To do:
In the records below, find the line that contains "Task: Click the envelope" and the line that contains "You are a computer-use agent. The", then retype exactly those two lines and every line between them.

Entries shown:
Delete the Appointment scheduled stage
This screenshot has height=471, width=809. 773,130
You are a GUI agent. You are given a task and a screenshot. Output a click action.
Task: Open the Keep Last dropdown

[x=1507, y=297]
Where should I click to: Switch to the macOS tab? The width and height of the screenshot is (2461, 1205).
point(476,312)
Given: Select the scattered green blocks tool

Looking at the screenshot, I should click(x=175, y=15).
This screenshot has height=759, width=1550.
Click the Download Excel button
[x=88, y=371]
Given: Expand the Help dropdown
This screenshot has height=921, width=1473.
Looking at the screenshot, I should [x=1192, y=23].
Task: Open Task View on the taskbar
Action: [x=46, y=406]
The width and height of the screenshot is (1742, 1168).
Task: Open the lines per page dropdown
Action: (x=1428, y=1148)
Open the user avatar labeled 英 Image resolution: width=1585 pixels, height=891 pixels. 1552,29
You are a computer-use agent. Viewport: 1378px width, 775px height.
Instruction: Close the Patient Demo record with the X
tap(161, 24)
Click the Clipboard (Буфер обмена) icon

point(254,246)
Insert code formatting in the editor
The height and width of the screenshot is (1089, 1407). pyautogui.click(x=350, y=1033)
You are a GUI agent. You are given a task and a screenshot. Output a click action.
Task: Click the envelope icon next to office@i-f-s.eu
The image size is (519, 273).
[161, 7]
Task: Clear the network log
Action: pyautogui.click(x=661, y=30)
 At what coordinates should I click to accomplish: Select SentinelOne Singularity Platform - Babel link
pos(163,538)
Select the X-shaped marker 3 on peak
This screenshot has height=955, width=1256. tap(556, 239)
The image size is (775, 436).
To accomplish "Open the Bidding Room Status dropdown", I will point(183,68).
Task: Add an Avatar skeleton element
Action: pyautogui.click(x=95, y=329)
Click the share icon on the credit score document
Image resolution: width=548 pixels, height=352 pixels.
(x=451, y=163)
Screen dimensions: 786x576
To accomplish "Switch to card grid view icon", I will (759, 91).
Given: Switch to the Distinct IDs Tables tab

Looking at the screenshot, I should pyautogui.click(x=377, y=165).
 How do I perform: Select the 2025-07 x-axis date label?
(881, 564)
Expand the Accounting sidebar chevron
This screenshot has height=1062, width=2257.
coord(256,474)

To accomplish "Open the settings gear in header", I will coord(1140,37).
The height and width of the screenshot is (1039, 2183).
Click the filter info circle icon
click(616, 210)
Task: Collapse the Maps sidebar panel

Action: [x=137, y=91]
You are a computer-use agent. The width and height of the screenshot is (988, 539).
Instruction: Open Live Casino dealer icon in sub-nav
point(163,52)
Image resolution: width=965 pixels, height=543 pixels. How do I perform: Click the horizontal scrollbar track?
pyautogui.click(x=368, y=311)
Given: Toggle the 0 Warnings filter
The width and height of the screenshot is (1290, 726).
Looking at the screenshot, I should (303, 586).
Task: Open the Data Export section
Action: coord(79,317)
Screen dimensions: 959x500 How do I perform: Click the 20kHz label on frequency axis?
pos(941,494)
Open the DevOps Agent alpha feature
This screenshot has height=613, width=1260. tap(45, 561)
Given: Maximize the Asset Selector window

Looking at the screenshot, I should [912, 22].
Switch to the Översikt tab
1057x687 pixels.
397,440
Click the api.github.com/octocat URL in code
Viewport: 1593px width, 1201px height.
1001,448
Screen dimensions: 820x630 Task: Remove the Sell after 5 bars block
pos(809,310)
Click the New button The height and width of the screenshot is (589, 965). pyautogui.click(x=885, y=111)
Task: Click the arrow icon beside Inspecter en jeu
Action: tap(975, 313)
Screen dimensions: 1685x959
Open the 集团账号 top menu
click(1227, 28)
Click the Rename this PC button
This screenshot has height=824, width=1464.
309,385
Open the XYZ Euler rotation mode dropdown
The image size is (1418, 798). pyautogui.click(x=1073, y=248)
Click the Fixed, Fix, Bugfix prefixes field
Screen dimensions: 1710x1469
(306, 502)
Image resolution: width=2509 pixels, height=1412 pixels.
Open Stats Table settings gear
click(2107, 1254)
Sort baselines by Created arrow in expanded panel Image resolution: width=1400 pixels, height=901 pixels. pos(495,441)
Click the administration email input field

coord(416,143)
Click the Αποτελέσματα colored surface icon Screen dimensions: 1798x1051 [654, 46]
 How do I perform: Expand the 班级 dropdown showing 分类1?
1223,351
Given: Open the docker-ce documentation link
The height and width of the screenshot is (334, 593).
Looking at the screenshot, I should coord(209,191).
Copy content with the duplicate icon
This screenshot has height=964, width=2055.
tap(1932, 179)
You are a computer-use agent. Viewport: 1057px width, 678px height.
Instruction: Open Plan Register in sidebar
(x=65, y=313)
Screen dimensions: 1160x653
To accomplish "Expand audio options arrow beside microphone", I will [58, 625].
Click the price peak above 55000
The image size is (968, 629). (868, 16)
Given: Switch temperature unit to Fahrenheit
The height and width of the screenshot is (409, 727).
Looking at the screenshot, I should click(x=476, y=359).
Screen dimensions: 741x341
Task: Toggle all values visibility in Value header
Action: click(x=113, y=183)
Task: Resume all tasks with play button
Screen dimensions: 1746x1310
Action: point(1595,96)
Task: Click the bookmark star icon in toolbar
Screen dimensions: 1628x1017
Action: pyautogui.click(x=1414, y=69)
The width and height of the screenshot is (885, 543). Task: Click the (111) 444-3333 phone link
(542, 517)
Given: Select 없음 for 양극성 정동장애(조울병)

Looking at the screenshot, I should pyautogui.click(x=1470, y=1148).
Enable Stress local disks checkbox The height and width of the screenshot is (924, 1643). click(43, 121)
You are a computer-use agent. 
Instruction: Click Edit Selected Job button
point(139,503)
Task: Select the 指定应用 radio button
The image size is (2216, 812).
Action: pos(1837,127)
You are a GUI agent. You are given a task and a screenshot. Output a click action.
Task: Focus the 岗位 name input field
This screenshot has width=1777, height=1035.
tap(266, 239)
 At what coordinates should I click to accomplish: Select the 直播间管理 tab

Output:
Task: Click the envelope icon next to office@i-f-s.eu
The image size is (519, 273).
[161, 7]
Task: Clear the network log
Action: pyautogui.click(x=661, y=30)
 At what coordinates should I click to accomplish: Select SentinelOne Singularity Platform - Babel link
pos(163,538)
Select the X-shaped marker 3 on peak
This screenshot has height=955, width=1256. tap(556, 239)
The image size is (775, 436).
To accomplish "Open the Bidding Room Status dropdown", I will point(183,68).
Task: Add an Avatar skeleton element
Action: pyautogui.click(x=95, y=329)
Click the share icon on the credit score document
Image resolution: width=548 pixels, height=352 pixels.
(x=451, y=163)
Screen dimensions: 786x576
To accomplish "Switch to card grid view icon", I will (759, 91).
Given: Switch to the Distinct IDs Tables tab

Looking at the screenshot, I should pyautogui.click(x=377, y=165).
 How do I perform: Select the 2025-07 x-axis date label?
(881, 564)
Expand the Accounting sidebar chevron
This screenshot has height=1062, width=2257.
coord(256,474)

To accomplish "Open the settings gear in header", I will coord(1140,37).
The height and width of the screenshot is (1039, 2183).
Click the filter info circle icon
click(616, 210)
Task: Collapse the Maps sidebar panel

Action: [x=137, y=91]
You are a computer-use agent. The width and height of the screenshot is (988, 539).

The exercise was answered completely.